4Publication Les Annonces / Journal de Touraine ont utilisé les services de plusieurs imprimeurs. Signant la feuille «A Tours, chez Jean Masson, Imprimeur de Mgr l'Archevêque et du Clergé, près Saint-Pierre du Boille», le premier d'entre eux a exercé entre 1758 et 1772. Après sa mort, François Vauquer imprime les Annonces à partir du 24 octobre 1772; imprimeur entre 1768 et 1791, il signe «A Tours, de l'Imprimerie de François Vauquer, Imprimeur du Roi». A son tour, son frère Auguste Vauquer (imprimeur 1778-1793) imprime la feuille (selon le Catalogue). En 1789, le Journal de Touraine sort de l'atelier de François Légier (imprimeur 1775-1815): «A Tours. De l'Imprimerie de L.-M.-F. Légier». Pendant la Révolution, probablement à partir de 1790 ou 1791, Bruslon du Boullay imprime lui-même son journal.
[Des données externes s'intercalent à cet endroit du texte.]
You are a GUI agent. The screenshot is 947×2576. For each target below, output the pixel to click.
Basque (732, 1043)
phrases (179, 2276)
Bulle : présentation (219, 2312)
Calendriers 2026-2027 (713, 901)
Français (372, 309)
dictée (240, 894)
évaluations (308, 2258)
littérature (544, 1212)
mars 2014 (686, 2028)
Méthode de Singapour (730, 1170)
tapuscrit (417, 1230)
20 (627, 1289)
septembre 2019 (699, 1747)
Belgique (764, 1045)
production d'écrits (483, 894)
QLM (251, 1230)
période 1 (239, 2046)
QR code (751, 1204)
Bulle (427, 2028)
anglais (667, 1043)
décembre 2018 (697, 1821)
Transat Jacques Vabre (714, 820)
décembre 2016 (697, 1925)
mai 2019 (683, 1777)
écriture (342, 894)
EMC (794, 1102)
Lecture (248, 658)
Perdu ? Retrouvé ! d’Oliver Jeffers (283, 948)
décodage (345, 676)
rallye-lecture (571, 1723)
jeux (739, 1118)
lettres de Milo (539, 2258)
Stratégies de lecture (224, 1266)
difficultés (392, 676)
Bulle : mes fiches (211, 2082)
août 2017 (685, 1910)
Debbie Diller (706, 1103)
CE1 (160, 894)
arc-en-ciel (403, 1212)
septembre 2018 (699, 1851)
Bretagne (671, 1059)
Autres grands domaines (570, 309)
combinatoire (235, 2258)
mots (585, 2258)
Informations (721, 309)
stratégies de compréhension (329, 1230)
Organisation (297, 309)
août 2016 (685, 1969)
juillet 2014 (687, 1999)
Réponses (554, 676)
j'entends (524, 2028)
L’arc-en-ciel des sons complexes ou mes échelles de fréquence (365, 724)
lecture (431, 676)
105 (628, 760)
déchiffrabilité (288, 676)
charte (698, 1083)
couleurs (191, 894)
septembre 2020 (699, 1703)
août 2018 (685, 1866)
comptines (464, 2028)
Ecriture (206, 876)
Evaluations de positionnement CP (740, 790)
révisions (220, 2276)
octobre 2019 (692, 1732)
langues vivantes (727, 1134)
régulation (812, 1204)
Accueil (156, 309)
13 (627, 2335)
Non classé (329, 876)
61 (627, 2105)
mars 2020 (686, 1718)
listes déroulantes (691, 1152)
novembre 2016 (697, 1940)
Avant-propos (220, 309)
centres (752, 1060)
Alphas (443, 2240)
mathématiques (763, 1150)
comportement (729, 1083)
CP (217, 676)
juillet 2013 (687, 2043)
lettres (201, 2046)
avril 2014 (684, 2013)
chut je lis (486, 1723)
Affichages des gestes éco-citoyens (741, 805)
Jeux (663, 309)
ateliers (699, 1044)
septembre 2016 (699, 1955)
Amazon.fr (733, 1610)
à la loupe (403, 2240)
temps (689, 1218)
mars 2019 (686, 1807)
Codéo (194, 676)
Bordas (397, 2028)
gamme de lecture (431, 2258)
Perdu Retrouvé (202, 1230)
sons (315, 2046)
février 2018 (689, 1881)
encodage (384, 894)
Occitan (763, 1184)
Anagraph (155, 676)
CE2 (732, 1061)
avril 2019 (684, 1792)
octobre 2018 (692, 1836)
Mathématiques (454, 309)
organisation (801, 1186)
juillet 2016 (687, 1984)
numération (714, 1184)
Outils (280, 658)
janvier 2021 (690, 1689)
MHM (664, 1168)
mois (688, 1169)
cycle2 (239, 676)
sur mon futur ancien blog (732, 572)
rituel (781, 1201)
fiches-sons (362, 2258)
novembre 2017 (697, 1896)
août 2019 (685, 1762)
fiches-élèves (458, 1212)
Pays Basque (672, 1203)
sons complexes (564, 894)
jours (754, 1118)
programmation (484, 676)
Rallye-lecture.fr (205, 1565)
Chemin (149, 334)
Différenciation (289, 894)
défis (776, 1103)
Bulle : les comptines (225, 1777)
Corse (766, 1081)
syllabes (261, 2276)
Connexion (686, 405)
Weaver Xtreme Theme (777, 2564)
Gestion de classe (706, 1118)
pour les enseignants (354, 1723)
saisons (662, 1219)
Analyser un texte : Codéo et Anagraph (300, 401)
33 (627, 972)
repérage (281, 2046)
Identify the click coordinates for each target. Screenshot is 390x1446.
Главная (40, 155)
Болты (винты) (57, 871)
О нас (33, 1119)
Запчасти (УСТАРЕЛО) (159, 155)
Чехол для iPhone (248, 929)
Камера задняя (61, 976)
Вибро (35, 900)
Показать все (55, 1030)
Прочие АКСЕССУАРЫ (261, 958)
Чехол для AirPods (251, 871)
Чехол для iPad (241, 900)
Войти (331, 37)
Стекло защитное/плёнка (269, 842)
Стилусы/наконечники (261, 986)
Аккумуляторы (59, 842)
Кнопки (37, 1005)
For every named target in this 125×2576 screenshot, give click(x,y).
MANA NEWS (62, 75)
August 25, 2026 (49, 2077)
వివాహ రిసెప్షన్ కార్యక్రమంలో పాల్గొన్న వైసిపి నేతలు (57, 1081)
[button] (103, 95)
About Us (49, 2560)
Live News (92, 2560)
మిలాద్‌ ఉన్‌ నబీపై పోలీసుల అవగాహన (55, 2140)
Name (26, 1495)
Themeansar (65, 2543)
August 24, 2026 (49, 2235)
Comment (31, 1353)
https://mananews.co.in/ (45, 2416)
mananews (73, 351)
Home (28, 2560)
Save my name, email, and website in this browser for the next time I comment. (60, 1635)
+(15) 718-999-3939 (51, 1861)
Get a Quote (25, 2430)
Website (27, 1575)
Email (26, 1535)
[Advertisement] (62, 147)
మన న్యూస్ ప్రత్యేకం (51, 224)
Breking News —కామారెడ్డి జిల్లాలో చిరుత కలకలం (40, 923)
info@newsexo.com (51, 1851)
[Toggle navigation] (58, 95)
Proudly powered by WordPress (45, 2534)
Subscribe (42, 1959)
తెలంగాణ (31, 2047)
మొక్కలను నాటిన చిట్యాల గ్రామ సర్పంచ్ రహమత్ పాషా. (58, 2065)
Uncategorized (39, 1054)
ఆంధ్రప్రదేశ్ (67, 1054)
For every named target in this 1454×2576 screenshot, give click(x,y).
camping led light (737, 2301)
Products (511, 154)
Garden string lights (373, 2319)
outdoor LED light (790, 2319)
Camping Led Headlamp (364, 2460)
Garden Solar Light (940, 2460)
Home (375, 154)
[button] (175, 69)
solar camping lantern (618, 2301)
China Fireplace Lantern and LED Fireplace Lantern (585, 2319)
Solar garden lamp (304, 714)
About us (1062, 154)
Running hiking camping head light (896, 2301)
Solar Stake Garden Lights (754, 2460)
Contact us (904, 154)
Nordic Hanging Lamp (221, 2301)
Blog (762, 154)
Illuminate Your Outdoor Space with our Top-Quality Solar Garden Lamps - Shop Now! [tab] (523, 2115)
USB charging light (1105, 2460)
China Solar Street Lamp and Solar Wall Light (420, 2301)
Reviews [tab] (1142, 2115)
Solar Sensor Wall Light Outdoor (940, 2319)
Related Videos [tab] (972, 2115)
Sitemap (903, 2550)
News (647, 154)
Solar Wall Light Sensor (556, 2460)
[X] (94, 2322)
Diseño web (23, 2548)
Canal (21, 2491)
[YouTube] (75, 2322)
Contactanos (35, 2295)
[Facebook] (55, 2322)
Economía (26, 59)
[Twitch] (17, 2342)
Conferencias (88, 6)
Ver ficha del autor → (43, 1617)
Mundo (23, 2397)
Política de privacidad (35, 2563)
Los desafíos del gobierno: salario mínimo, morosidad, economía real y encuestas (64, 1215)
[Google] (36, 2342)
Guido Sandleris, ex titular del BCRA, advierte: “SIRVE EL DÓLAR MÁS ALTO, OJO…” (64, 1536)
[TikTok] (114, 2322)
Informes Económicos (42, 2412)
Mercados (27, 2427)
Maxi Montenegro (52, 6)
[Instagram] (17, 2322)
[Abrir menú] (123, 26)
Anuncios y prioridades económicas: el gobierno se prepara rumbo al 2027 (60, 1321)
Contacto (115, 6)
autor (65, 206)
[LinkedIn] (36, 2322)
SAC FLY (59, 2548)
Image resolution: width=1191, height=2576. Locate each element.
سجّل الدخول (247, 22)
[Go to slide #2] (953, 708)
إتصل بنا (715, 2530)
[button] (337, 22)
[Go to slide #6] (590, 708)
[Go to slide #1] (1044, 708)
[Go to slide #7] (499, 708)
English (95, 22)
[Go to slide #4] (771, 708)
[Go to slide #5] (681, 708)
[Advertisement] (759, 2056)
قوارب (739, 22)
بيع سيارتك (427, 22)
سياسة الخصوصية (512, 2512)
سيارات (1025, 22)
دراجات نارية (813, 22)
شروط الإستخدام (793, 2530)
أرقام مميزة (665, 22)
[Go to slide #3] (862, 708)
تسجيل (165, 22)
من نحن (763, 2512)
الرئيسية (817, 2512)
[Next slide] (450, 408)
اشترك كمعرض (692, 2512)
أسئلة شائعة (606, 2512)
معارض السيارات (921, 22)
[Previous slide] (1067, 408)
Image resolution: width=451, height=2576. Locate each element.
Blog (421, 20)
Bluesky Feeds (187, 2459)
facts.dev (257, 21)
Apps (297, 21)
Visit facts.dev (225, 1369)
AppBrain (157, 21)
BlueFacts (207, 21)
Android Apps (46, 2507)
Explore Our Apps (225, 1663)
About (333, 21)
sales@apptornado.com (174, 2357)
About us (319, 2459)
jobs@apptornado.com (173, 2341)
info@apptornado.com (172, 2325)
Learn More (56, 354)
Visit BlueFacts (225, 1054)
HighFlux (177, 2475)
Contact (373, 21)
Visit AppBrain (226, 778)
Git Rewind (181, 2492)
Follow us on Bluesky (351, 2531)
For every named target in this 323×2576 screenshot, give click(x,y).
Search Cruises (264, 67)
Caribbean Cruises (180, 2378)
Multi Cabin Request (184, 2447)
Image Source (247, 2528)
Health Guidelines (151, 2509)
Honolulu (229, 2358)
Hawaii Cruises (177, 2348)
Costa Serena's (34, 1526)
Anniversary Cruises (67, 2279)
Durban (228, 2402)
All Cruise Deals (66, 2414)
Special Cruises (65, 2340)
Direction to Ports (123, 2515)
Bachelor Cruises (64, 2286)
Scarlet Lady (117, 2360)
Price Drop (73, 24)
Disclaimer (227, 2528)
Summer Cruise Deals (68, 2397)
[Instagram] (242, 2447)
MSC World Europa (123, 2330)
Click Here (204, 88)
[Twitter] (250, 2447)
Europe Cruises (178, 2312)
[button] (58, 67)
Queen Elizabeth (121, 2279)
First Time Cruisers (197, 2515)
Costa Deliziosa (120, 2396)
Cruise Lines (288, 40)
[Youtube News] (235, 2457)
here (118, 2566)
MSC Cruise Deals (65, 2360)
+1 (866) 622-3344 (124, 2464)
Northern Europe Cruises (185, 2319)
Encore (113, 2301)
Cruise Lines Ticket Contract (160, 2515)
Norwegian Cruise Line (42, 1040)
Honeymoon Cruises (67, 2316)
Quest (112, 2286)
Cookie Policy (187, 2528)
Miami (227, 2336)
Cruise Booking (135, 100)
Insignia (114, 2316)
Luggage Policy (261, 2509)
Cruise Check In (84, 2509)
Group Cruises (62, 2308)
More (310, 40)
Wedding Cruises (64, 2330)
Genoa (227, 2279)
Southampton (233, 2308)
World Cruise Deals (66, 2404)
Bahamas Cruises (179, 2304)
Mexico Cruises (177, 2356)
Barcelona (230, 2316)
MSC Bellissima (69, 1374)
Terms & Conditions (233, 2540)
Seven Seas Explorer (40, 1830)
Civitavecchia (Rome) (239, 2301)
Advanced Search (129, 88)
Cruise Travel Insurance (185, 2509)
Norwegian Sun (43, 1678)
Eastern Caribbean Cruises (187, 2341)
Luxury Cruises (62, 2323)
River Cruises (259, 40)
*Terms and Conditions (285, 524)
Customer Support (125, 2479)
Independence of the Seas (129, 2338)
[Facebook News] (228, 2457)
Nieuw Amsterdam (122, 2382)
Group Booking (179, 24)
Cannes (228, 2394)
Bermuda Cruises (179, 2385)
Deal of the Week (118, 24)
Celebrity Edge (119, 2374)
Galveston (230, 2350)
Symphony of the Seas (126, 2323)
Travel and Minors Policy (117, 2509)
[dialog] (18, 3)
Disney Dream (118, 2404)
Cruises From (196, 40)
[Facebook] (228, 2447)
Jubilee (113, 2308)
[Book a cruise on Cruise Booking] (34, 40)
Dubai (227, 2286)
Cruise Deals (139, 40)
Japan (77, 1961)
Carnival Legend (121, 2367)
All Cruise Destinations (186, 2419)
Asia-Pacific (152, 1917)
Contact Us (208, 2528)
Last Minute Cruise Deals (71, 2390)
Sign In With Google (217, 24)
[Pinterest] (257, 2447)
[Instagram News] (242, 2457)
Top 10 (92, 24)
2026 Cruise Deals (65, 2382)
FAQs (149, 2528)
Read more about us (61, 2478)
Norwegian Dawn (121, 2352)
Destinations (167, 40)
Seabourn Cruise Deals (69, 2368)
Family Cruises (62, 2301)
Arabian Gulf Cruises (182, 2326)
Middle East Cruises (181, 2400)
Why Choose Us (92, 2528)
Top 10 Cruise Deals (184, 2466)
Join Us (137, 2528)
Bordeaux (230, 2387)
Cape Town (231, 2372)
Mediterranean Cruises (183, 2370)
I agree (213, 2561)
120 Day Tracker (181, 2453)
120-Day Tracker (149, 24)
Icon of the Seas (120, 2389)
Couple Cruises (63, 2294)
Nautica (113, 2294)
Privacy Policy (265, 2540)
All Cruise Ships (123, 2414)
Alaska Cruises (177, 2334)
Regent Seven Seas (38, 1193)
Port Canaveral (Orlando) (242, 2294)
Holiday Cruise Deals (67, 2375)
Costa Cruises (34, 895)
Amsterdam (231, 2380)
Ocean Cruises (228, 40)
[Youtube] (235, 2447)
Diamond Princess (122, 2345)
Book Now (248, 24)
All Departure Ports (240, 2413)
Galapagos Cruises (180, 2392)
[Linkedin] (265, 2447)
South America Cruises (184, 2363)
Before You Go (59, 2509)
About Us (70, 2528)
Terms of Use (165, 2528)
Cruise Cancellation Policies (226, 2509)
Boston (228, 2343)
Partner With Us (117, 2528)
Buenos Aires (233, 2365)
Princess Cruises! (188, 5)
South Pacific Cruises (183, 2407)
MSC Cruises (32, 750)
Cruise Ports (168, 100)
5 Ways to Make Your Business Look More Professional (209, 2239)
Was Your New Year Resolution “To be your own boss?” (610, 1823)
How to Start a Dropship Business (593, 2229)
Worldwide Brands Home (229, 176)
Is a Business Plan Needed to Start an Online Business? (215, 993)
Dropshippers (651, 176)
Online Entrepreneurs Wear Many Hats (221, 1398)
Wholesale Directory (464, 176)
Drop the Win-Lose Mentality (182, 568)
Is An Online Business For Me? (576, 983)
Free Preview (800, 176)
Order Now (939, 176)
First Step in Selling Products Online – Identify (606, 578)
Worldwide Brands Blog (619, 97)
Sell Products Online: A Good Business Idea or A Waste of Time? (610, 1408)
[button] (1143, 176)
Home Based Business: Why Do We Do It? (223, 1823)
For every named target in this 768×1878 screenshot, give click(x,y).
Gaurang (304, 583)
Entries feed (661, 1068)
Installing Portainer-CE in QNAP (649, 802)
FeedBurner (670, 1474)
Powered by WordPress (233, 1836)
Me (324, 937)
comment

L'abonnement est de 6 # «pour les personnes de la ville» et de 7 # 10 s. «pour les autres villes» (1772-1773). La feuille est diffusée par un porteur en ville, par la poste, ou par tout autre moyen moins sûr: «Plusieurs de nos abonnés des environs de Tours, en souscrivant pour notre Affiche, nous ont donné leur adresse chez des particuliers de la ville. Nous avons toujours été très exacts à remplir leurs intentions, malgré cela nous avons le désagrément de recevoir des reproches sur ce que nos feuilles ne leur parviennent pas avec exactitude. Ces reproches auxquels nous sommes sensibles nous engagent à supplier nos abonnés qui ne peuvent recevoir directement nos feuilles par la poste ni par le porteur en ville, de vouloir bien, à l'imitation de quelques-uns parmi eux, avoir la bonté de faire prendre l'Affiche en notre Bureau; la diffusion s'en faisant régulièrement le samedi, et ce jour étant à Tours celui d'un marché, les messagers ou domestiques ne seront pas détournés. Nous connaissons la cause de l'inexactitude qu'on nous attribue. La proposition que nous faisons y apportant un remède certain, il est inutile de la démontrer, il nous suffit de dire que l'Affiche parviendra sans retard et que nos intérêts n'en souffriront plus» (4 sept. 1773). Pour Tours, l'abonnement est alors de 12 F. en numéraire pour un an, 6 F. pour six mois, 3 F. pour trois mois; pour le département, il est de 15 F. «par la poste, franc de port». «On souscrit à Tours, chez Bruslon, au Musée national» (l'ancien archevêché).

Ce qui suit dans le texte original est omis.